Let $X$ be the solution to some stochastic differential equation

$$dX_t =b(X_t) \, dt+a(X_t) \, dW_t,\quad \forall t>0.$$

Here $b,a: \mathbb R^d \to\mathbb R^d$ are bounded and Lipschitz and $W$ denotes a real Brownian motion. Fix some $\theta>0$ (small enough).
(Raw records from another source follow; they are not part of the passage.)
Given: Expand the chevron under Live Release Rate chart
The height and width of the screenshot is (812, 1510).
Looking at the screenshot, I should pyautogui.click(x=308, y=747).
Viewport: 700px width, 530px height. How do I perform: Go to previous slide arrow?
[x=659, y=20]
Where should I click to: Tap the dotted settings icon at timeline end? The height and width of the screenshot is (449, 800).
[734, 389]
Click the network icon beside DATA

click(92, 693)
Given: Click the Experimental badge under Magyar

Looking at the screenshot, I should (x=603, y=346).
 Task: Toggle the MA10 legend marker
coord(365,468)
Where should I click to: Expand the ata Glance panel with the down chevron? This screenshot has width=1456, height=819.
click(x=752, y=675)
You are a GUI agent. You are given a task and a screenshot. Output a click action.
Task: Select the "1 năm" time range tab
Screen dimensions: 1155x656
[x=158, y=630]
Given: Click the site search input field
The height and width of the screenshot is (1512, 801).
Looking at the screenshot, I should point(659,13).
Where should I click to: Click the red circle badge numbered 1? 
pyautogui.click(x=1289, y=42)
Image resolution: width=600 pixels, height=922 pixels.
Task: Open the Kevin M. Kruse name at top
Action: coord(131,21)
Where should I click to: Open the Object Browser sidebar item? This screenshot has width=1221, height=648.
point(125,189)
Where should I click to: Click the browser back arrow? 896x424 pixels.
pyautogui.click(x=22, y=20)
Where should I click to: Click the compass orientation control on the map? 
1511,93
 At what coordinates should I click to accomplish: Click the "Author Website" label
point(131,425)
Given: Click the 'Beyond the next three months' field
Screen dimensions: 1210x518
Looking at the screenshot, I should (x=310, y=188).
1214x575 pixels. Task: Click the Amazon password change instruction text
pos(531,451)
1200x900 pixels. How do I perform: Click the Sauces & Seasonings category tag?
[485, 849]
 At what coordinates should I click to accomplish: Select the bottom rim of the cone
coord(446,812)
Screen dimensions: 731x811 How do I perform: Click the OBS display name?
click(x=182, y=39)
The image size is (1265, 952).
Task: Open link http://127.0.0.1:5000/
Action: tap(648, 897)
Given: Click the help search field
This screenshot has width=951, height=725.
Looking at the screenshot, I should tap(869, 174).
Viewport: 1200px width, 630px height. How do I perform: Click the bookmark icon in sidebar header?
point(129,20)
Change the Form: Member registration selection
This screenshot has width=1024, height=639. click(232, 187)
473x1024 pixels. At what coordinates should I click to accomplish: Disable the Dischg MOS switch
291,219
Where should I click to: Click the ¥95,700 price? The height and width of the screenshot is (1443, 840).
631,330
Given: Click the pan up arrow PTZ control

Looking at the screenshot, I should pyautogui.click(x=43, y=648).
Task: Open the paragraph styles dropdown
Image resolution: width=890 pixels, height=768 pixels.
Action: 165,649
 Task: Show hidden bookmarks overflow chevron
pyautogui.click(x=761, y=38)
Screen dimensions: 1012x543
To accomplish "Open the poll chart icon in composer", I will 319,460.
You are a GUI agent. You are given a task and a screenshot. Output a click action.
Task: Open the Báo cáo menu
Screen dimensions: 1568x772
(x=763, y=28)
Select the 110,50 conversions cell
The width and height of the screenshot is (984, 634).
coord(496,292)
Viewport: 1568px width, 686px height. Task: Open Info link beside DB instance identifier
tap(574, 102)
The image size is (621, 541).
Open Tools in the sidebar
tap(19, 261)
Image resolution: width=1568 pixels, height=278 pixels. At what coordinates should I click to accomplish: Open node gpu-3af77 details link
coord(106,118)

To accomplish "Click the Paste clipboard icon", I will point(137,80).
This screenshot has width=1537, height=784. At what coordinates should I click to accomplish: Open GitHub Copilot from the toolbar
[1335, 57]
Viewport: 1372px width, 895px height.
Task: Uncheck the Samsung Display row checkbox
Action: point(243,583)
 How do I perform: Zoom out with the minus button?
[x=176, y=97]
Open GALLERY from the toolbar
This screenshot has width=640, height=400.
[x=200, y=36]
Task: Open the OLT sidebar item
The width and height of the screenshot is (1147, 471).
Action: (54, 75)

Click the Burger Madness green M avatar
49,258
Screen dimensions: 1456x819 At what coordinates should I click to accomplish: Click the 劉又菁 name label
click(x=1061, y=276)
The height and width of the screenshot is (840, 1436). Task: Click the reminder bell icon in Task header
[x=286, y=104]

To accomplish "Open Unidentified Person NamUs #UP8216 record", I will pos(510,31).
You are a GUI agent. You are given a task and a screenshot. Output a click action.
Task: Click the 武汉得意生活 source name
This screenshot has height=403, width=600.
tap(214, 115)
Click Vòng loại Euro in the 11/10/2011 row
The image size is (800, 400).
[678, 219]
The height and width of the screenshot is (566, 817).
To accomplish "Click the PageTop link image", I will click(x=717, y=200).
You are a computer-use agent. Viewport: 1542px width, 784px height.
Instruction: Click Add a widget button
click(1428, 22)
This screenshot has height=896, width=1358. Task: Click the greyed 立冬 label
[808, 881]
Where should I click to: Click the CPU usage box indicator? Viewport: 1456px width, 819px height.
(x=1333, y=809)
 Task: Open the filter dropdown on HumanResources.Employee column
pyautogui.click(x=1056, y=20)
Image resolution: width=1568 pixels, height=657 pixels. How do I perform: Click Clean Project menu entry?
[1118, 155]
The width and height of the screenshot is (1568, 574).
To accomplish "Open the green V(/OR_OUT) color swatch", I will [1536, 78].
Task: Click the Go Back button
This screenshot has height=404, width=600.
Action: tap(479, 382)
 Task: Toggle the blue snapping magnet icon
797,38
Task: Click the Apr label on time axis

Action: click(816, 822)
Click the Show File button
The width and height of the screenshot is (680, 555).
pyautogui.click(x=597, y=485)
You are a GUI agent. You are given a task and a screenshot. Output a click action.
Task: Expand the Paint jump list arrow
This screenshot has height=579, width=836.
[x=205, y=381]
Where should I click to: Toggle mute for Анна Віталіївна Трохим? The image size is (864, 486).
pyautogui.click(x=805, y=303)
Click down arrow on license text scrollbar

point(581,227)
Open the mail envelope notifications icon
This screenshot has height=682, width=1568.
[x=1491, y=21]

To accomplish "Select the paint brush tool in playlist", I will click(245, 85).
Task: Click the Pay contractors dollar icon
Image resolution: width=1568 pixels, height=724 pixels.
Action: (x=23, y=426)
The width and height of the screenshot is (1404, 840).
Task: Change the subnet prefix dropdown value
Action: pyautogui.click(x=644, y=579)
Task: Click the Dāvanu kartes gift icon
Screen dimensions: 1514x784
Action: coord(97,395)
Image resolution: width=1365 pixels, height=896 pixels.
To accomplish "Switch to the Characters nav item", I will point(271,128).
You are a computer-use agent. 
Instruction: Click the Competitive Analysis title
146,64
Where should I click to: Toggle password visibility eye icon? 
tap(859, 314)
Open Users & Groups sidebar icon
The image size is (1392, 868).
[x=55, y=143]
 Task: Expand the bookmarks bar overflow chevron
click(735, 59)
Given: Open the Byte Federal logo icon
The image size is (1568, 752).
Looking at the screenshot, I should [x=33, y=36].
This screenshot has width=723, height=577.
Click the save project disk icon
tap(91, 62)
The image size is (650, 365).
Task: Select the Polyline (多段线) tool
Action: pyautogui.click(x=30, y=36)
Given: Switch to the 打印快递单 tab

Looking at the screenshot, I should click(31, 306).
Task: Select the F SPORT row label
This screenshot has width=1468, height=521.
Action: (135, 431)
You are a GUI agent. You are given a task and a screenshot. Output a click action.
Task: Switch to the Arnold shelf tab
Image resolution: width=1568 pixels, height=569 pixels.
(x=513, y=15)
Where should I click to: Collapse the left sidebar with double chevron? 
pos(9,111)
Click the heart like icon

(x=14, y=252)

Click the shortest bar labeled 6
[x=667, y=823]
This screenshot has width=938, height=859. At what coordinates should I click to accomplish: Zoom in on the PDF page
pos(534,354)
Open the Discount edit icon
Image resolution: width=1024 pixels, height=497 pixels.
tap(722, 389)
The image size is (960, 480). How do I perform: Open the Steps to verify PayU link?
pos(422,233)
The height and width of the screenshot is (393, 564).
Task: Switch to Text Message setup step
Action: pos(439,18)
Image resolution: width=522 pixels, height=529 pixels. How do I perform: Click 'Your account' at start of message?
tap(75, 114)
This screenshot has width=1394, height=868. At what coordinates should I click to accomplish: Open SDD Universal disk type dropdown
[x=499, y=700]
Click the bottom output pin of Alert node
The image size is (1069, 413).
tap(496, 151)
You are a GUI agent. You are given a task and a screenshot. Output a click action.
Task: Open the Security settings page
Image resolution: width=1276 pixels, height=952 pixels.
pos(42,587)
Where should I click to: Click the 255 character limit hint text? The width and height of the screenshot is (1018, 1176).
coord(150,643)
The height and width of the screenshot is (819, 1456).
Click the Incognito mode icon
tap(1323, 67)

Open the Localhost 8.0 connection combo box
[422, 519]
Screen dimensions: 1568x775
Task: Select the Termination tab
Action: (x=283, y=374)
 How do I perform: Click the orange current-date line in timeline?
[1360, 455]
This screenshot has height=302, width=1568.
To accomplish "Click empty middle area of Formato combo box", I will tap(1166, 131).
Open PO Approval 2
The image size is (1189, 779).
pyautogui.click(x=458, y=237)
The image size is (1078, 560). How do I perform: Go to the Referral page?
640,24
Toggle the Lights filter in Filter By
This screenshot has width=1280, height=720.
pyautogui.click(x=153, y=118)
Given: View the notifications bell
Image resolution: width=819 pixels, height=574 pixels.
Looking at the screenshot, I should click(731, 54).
For every $\varepsilon>0$, does there exist $\delta\equiv \delta(\varepsilon)>0$ (under suitable conditions on $b,a$) such that for $x\in \mathbb R^d$ it holds

$$\mathbb P[\sup_{t-\theta\le s\le t}|X_s-x|\le \varepsilon \mid X_t=x]\ge \delta\text{?}$$

The same question is asked for more general Itô (multidimensional) process $X$, i.e. $dX_t=\alpha_t \, dt + \beta_t \, dW_t$ (with suitable $\alpha,\beta$).

PS: It follows that

$$\mathbb P[\sup_{t-\theta\le s\le t}|X_s-x|\le \varepsilon \mid X_t=x]\ge \mathbb P[\sup_{t-\theta\le s\le t}|X_s-X_{t-\theta}|\le \varepsilon/2 \mid X_t=x]$$

and BDG's inequality yields

$$\mathbb E\Big[\mathbb P[\sup_{t-\theta\le s\le t}|X_s-X_{t-\theta}|\le \varepsilon/2 \mid X_t]\Big]=\mathbb P[\sup_{t-\theta\le s\le t}|X_s-X_{t-\theta}|\le \varepsilon/2] \ge C/\varepsilon^2. $$

Can we say something about the desired inequality using these the above two inequalities?